Data provided —

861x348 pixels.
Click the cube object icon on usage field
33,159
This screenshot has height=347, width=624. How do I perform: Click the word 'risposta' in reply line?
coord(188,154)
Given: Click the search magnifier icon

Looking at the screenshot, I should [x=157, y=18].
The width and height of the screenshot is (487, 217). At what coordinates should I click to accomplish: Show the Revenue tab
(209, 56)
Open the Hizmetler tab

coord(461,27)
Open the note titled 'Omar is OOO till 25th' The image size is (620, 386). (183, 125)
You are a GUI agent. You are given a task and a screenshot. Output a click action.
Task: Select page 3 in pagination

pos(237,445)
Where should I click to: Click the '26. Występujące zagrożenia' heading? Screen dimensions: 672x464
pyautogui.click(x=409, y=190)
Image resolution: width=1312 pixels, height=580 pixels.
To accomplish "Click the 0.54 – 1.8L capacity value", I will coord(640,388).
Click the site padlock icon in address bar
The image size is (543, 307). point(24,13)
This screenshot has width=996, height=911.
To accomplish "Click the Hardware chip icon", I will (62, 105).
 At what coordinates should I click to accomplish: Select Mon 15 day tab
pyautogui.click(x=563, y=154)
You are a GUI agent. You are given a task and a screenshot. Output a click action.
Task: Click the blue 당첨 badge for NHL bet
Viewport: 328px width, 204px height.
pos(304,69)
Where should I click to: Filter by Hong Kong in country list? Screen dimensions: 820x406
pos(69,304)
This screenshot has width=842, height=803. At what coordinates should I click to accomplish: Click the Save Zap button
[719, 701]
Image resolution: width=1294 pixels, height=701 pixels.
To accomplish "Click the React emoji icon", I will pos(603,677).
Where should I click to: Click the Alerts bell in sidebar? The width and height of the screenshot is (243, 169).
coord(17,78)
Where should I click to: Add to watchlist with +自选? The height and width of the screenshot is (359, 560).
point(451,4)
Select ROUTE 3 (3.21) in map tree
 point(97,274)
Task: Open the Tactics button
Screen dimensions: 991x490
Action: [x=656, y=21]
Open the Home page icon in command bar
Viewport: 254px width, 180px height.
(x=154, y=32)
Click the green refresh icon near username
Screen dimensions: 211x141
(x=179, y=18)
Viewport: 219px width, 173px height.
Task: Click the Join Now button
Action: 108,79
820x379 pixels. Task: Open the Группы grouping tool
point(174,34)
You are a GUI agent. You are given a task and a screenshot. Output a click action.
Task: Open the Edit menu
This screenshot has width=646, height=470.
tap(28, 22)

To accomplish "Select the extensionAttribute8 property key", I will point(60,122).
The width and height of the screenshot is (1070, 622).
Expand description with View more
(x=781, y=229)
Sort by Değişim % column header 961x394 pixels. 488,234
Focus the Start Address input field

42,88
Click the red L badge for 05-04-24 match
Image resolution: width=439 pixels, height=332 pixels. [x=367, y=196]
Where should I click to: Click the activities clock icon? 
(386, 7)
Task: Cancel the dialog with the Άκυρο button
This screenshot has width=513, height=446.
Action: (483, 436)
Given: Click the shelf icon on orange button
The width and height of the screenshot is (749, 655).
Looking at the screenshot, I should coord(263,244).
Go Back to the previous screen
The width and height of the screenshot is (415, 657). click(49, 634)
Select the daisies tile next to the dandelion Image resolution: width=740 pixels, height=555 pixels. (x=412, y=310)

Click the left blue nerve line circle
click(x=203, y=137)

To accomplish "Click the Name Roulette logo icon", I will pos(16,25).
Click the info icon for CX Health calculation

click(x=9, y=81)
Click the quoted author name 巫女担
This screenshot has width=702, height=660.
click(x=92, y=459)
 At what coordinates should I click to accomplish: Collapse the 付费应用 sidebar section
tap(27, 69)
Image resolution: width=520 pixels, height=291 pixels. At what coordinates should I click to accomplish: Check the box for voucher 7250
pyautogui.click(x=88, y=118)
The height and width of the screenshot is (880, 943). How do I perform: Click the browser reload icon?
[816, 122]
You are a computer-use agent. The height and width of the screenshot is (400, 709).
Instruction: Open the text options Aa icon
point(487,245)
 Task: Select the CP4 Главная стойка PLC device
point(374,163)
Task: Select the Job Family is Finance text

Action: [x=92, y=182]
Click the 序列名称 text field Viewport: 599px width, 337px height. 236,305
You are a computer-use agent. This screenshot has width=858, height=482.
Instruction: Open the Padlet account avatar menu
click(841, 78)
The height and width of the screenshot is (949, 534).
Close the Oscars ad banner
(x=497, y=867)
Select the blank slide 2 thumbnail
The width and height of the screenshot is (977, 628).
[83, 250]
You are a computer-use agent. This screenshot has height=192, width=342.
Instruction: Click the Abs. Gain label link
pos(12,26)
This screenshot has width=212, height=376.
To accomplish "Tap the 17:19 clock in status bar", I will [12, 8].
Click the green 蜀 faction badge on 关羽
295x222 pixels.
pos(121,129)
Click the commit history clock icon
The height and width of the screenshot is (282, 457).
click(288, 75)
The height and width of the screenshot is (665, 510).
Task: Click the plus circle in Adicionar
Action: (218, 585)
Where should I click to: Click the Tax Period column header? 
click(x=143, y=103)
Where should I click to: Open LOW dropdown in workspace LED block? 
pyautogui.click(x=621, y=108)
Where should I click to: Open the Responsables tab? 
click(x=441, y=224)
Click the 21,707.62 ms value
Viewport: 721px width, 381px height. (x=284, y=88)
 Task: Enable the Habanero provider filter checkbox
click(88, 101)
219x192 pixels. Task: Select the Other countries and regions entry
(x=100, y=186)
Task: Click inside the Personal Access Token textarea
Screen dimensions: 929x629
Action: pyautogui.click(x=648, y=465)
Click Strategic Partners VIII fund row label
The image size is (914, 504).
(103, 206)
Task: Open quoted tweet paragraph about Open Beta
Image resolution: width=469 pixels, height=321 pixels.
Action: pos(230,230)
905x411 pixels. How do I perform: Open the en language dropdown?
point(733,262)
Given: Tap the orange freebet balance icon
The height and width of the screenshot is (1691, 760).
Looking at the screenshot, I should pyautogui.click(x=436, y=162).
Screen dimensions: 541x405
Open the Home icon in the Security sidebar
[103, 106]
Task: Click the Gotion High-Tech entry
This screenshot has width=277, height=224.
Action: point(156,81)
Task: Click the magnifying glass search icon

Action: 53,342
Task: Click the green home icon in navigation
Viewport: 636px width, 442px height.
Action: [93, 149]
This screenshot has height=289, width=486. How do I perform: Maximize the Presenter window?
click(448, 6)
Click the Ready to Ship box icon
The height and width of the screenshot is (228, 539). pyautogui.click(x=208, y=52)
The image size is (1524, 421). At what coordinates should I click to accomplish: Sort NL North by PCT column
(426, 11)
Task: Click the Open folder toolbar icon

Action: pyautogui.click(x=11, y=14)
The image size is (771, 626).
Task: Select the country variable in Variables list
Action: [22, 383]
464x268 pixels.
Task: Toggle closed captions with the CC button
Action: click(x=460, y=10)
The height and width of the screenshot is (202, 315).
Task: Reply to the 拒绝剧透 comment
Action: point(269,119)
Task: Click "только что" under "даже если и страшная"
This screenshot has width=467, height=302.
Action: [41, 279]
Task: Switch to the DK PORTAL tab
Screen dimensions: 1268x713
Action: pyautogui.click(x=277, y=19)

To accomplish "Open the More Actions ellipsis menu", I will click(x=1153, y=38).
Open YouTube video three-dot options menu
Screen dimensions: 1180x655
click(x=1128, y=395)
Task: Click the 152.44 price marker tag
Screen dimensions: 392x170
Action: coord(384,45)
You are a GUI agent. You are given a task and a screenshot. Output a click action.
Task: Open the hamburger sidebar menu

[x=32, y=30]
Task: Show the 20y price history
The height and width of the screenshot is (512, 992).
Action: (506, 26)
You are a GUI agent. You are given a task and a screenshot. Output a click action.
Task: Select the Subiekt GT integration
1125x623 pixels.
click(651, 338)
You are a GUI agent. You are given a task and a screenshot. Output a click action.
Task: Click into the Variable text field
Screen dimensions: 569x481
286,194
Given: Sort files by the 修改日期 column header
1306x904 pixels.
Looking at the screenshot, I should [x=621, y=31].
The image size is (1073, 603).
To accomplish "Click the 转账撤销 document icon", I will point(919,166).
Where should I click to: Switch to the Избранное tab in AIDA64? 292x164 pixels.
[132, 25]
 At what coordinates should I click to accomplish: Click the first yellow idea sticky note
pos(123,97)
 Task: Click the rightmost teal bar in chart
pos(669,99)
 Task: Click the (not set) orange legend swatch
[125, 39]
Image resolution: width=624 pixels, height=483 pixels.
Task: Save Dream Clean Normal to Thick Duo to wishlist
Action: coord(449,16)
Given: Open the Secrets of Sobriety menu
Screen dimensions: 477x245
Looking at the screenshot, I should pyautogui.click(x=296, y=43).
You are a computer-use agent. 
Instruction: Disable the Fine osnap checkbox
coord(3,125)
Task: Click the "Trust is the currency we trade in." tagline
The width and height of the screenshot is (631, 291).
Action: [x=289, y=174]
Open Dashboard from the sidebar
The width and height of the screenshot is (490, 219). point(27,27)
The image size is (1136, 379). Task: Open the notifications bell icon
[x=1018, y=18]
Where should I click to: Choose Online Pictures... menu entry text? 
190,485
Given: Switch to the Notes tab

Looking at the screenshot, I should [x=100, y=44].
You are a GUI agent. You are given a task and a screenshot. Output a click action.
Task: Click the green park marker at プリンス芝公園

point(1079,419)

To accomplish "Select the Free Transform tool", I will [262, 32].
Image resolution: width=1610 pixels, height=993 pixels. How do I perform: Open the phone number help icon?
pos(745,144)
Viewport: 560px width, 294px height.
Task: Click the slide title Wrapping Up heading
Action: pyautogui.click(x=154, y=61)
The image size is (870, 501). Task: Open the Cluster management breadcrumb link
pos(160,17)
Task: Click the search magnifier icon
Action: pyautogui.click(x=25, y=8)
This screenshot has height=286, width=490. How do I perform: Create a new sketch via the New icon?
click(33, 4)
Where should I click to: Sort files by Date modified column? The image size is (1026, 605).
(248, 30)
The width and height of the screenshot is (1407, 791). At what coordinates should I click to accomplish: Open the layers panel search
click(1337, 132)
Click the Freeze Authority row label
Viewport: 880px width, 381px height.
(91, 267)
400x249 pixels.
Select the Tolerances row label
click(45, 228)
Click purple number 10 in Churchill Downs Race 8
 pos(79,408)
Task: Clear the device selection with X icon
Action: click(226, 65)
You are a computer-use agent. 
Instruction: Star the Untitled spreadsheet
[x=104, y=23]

Problem requirements —
Pull each line holding "history" out of the listing.

Completed task —
Click the commit history clock icon
Task: Show the 20y price history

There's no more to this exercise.